How Leaks of DNA Test Data Can Indirectly Affect Your Life

Data breaches of DNA test results often impact people in subtle ways. If you read the fine print, many agreements involving at-home DNA test companies state that the company owns your data. When a business such as Veritas Genetics or Ancestry owns your DNA test results, it can sell the data to other companies for research and marketing purposes. For instance, you take a DNA test to discover your genetic health risks. The DNA test company sells your information to a third-party pharmaceutical company. The pharmaceutical company markets a drug to you that allegedly prevents the disease that your DNA test identified as a potential problem for you.
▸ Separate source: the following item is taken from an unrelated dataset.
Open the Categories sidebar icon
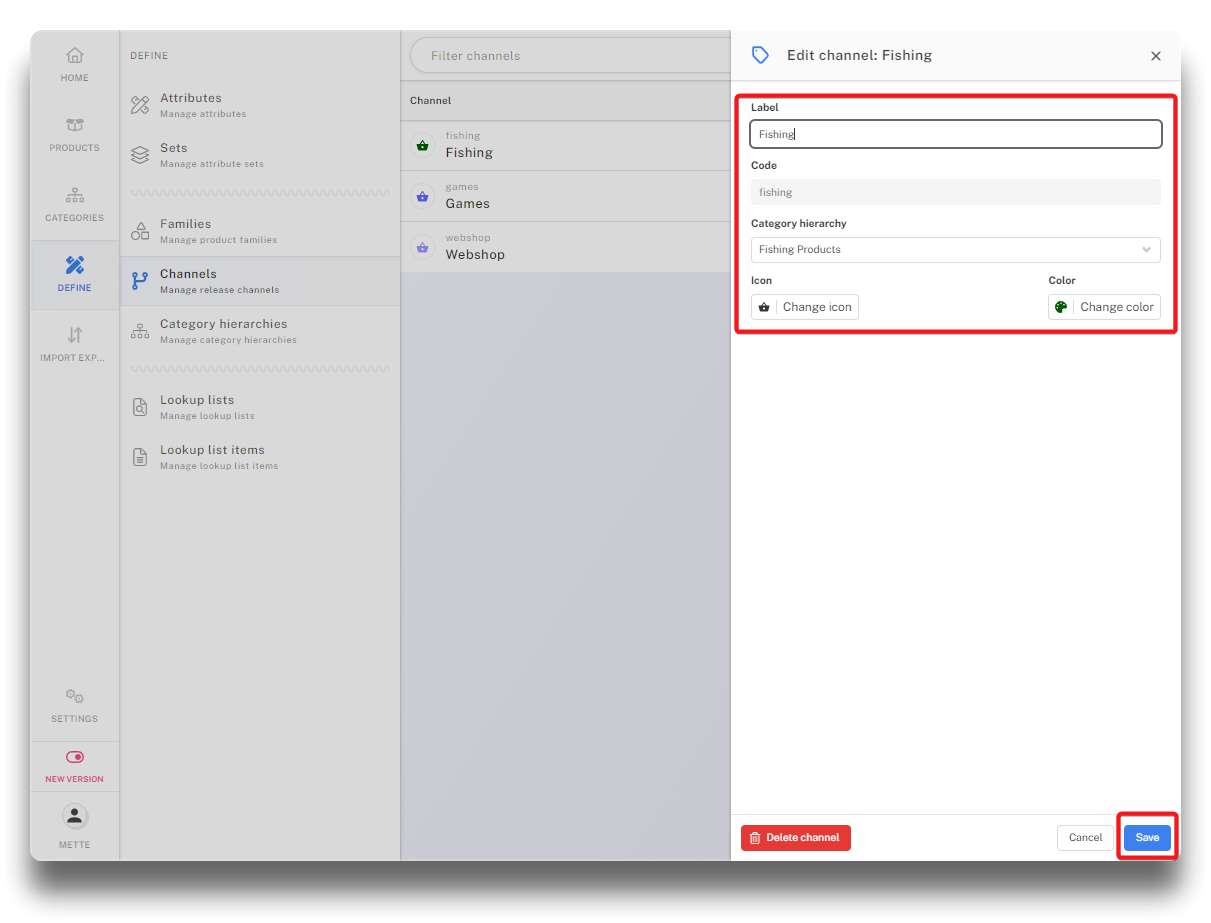 click(x=75, y=196)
If your DNA test data ends up in the wrong hands through hacking or a voluntary data leak, you could be contacted for medical procedures that you don’t need. A young woman in the UK underwent a double mastectomy and chemotherapy when a medical worker incorrectly recorded her biopsy sample. A malicious hacker could alter your DNA test results to make it appear that you have the breast cancer gene when you don’t.
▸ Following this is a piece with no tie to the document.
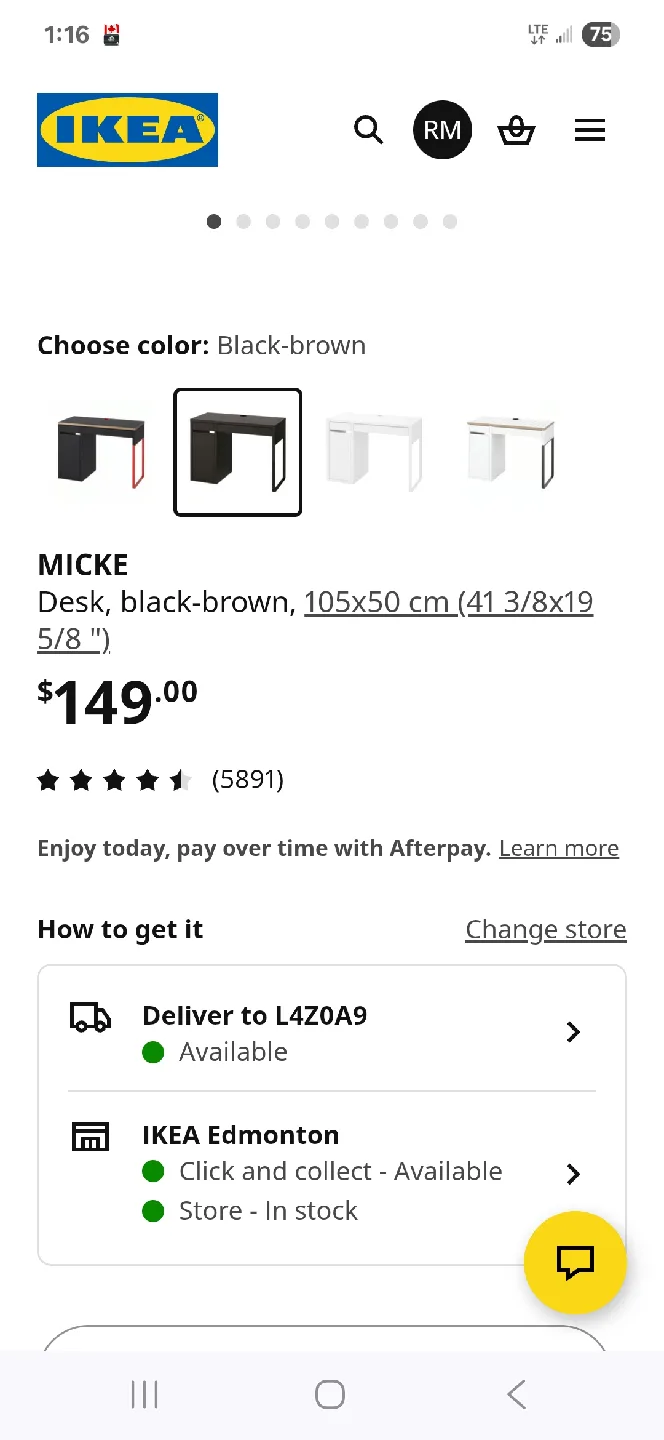The height and width of the screenshot is (1440, 664).
Task: Open Android recent apps button
Action: click(x=145, y=1394)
GINA also offers some protection against genetic data discrimination for employment decisions, but there are loopholes in the law. If a hacker alters your DNA test data results to show that you have a propensity for ailments such as Alzheimer’s Disease or Parkinson’s Disease, there’s a chance that an employer with deep pockets can pass on you as a job candidate. Certain jobs require more physical and mental prowess than others. These positions are often lucrative and very competitive. It would be hard to prove that the company rejected your bid for employment based on leaked DNA test data.

Conclusion

While many well-known consumer genetics testing companies go the extra mile to protect customer data, there’s no guarantee that their computer systems won’t be compromised. Lax laws regarding the collection, storage, transmission, and use of genetic data don’t help matters. Will curiosity win out over privacy? You’ll have to decide. If you choose to do DNA testing, select your service provider carefully. Research the company’s data privacy policies and security processes. Organizations that exceed legal data security requirements are more likely to be good stewards of your data.